Another way, though, perhaps the better way, the alternative we’re given as
people of faith is to give those worries to God. “Let petitions and praises shape your
worries into prayers, letting God know your concerns.” is the way Eugene Peterson puts
it. Of course we worry. Of course we are concerned for our families and our friends, for
their health and well-being, for their safety. Of course we are concerned for the world,
for our neighbors without food and shelter, for the distress and dis-ease we find
everywhere. Of course we are concerned for ourselves, for our own health, well-being,
safety, and sense of belonging. Paul reminds us that those concerns, those worries are
to be shared with our God who is nearer to us than our own breath. Again, Zephaniah
says “The Lord is in your midst; you shall fear disaster no more.” And “The Lord, your
God, is in your midst, a warrior who gives victory, he will rejoice over you with gladness,
he will renew you in his love, he will exult over you with singing.” What a promise. What
a gift. Our creator God to whom we belong, rejoices over us, gathers us in, and brings
us home. There is no worry or concern or disaster that will separate us from that kind of
love. There is no worry or concern or disaster that God has not already conquered. In
this promise we find our peace.
The peace we are given is the peace of God that will guard, will stand sentry
watch over our hearts and minds, as Fred Craddock puts it. “Because God’s peace is
on duty”, Craddock says, we “do not have to be anxiously scanning the horizon for new
threats.” I love this image. The peace of God is standing guard over our hearts and
minds and in that peace we can rest. When is the last time you felt like you could rest?
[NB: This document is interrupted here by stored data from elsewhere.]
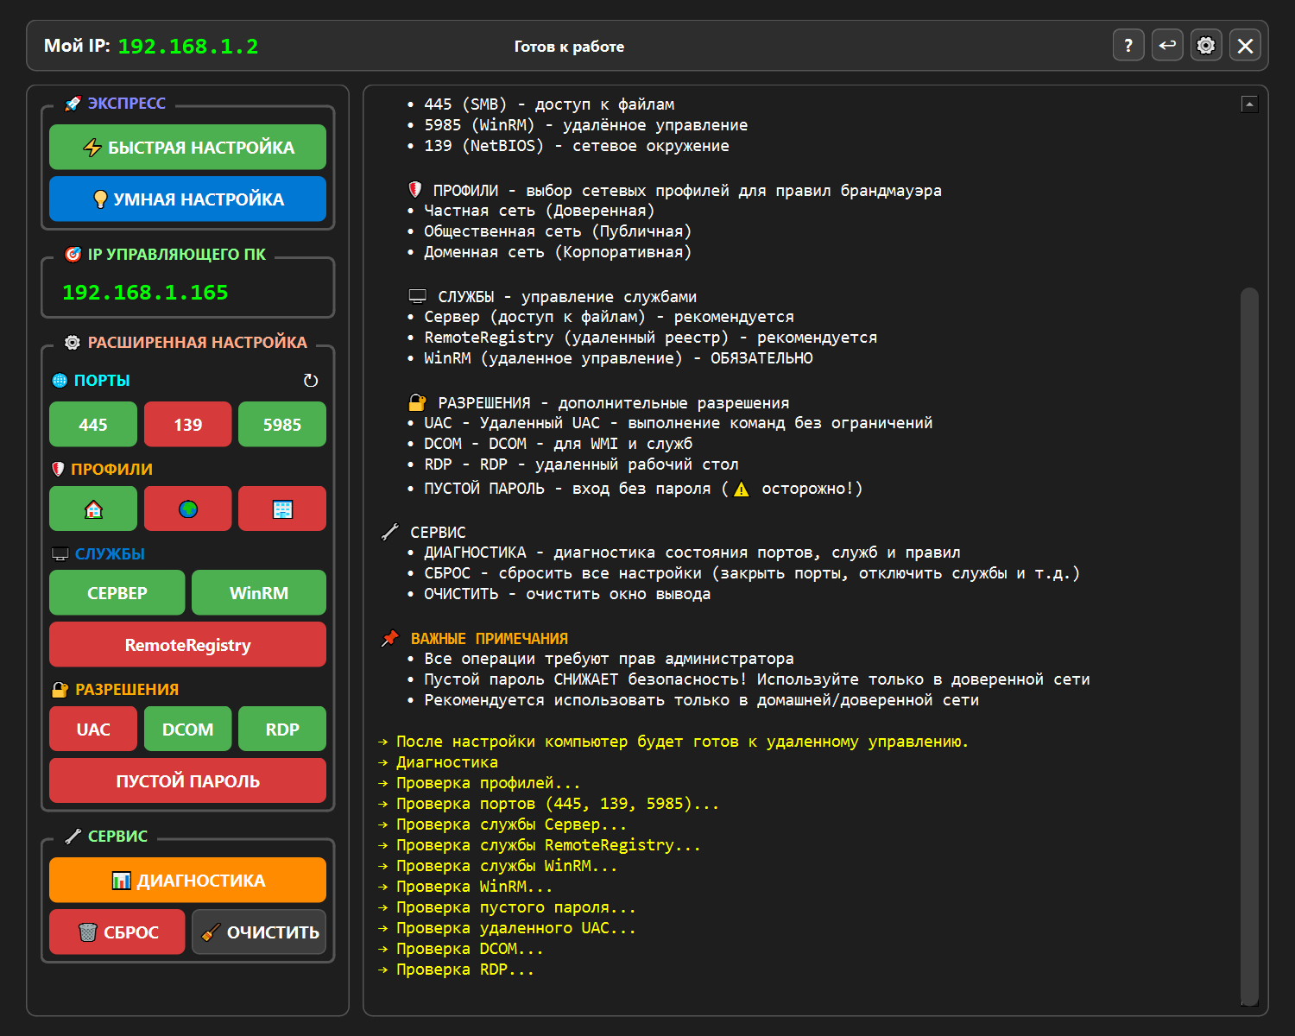The image size is (1295, 1036).
Task: Select the public network globe profile icon
Action: [187, 509]
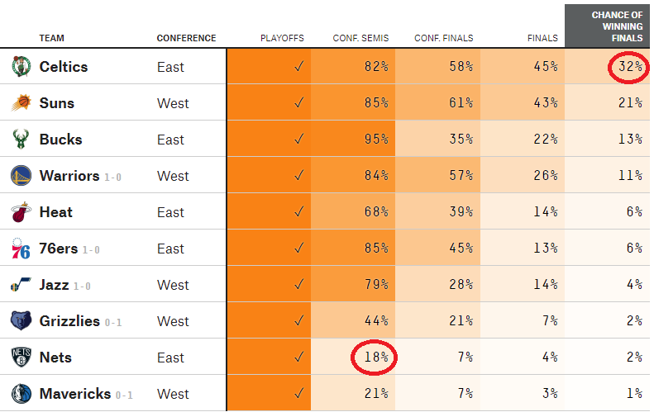This screenshot has height=412, width=654.
Task: Click the circled Nets 18% cell
Action: 375,358
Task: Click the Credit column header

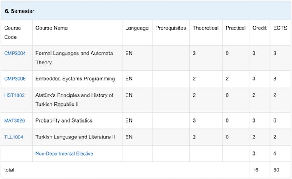Action: [259, 28]

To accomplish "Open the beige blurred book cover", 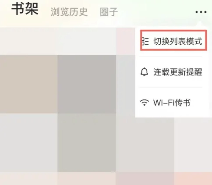I will click(29, 84).
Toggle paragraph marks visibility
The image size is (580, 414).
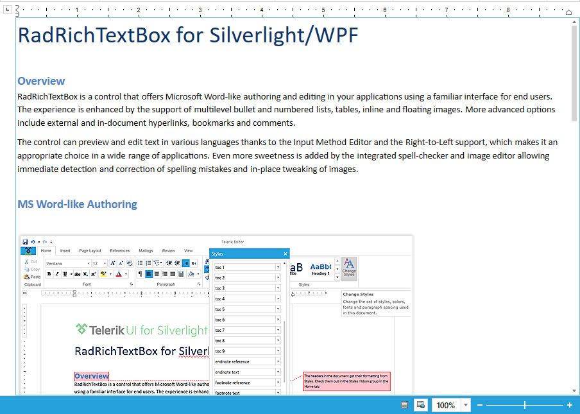140,274
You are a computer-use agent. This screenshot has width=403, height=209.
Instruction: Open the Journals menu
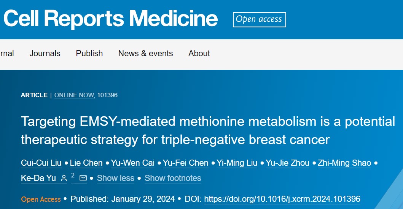point(45,54)
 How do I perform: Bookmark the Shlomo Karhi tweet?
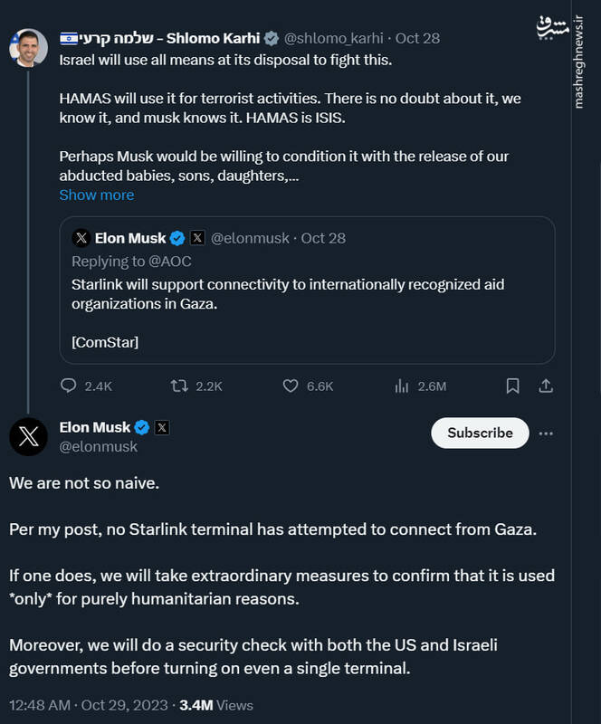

What would it feel like to rest in God’s peace? Rest in the knowledge that you are
created and loved by God. Rest in the knowledge that God is at work and active in our
lives and in this world even when all measurable evidence points to the contrary. Rest in
the knowledge that God is in our midst taking care of you and me and this world God
loves so much. It sounds pretty good to me. Maybe Paul didn’t have such outlandish
ideas, after all.
As we rest, though, we remain alert to God’s presence and activity around us
and we do not take these words as an instruction to stop caring. Rather we trust that as
we care for others, God cares for us, for those whom we love and for this world.
Surrounded by that care on all sides, we can pray, give thanks, and rejoice assured that
God is in our midst. Whatever you are facing today and in this season, God is near to
you. In your grief, in your fear, in your doubt, in your anxiety, in your anger, in your
uncertainty, in your joy, in your thanks and praise, God is near to you. Be at peace, for
though all may not be well now, all will be well. Be at peace, for the Lord is in our midst.
That is the promise to which we cling. That is the promise of the incarnate Word. God
with us and for us. Be at peace and rejoice.